::: DATASET RECORDS
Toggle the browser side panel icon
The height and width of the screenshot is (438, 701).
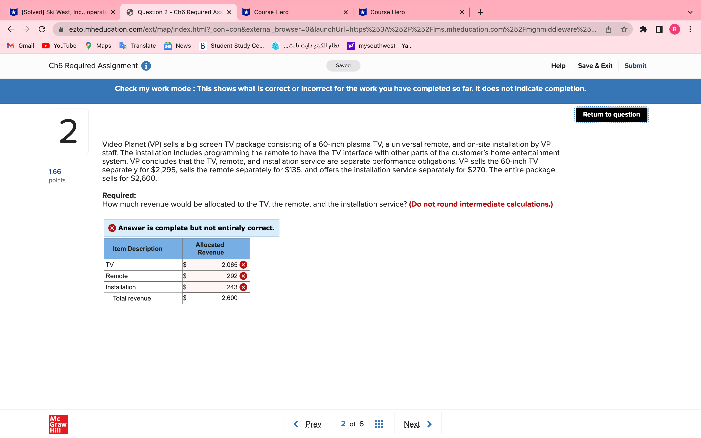(x=658, y=29)
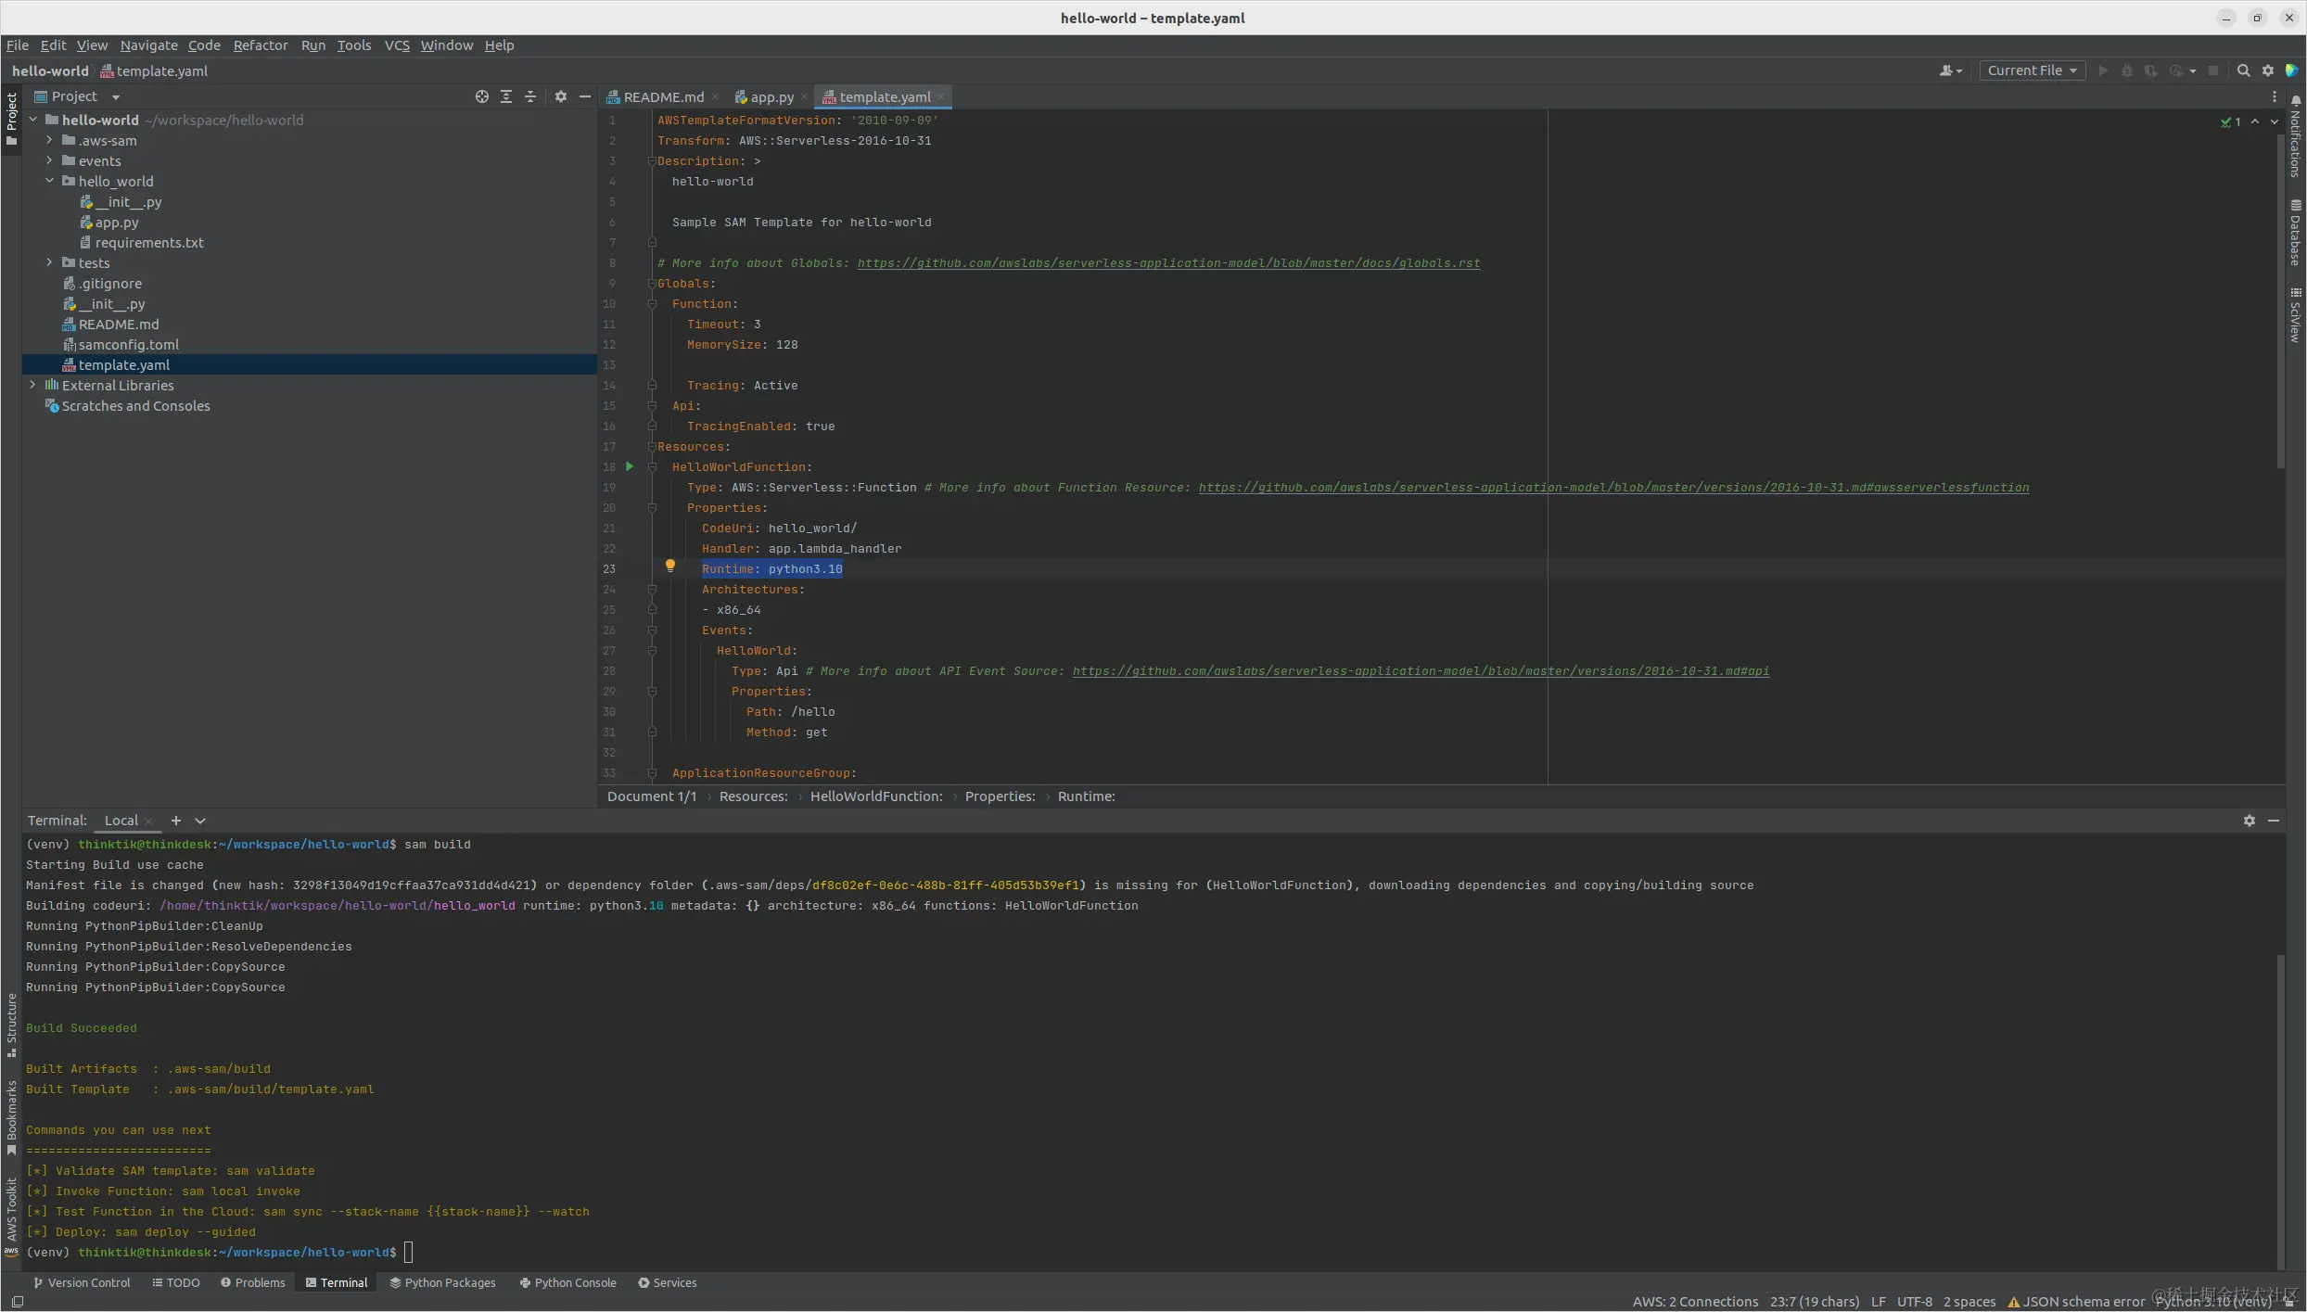Click the Search Everywhere magnifier icon
The image size is (2307, 1312).
2243,70
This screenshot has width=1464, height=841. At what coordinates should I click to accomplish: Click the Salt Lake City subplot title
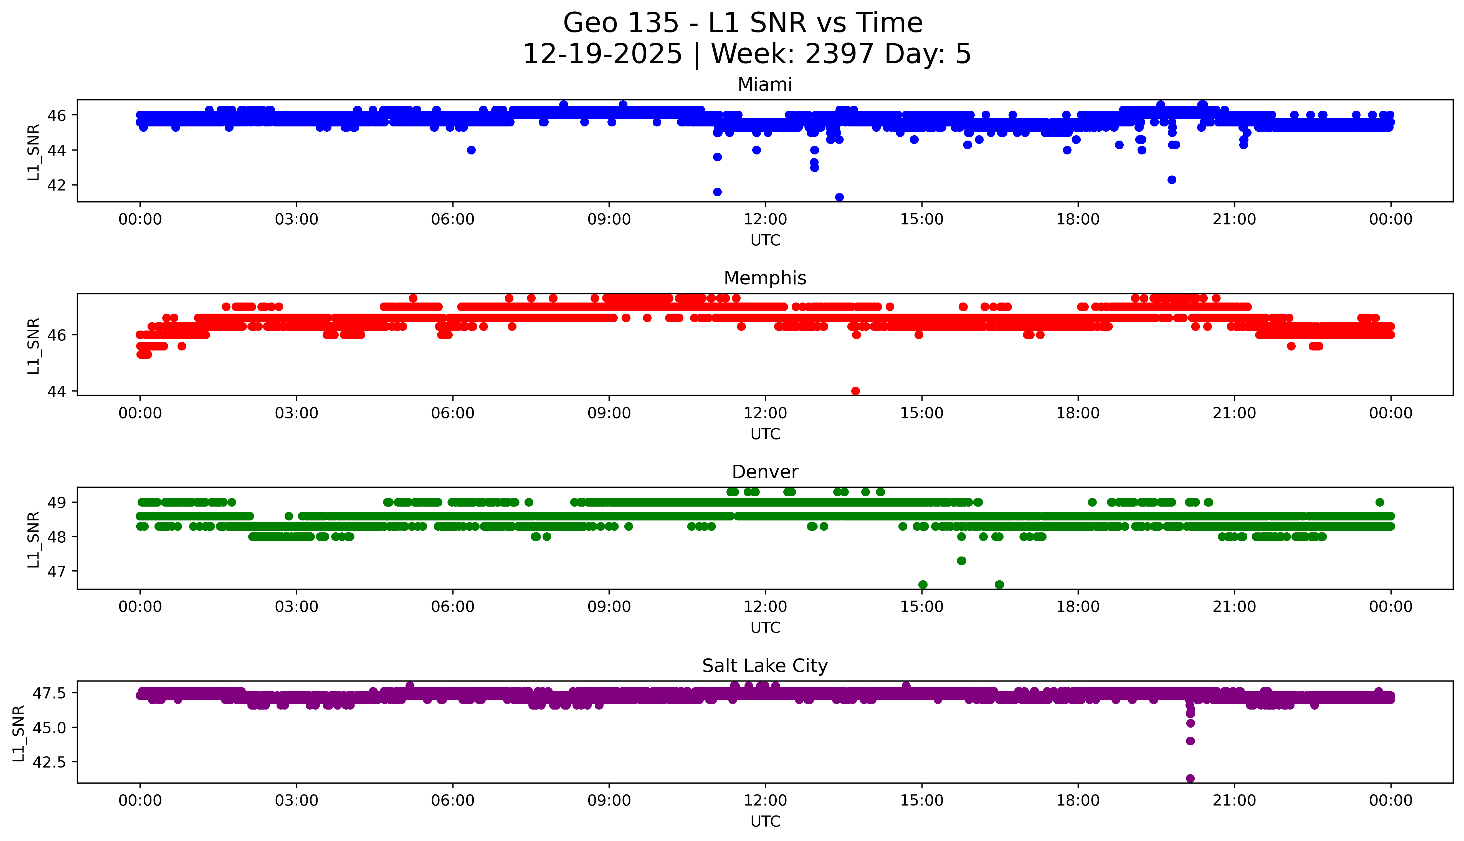tap(764, 666)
::::::
▶ THE PROBLEM
Restate each of the entries above word for word and skip every image.

▶ SOLUTION TO THE PROBLEM
Toggle the browser side panel icon
The height and width of the screenshot is (438, 701).
(x=658, y=29)
Click the Search Everywhere magnifier icon
The image size is (2307, 1312).
2243,70
This screenshot has width=1464, height=841. At what coordinates should I click to accomplish: Click the Salt Lake City subplot title
tap(764, 666)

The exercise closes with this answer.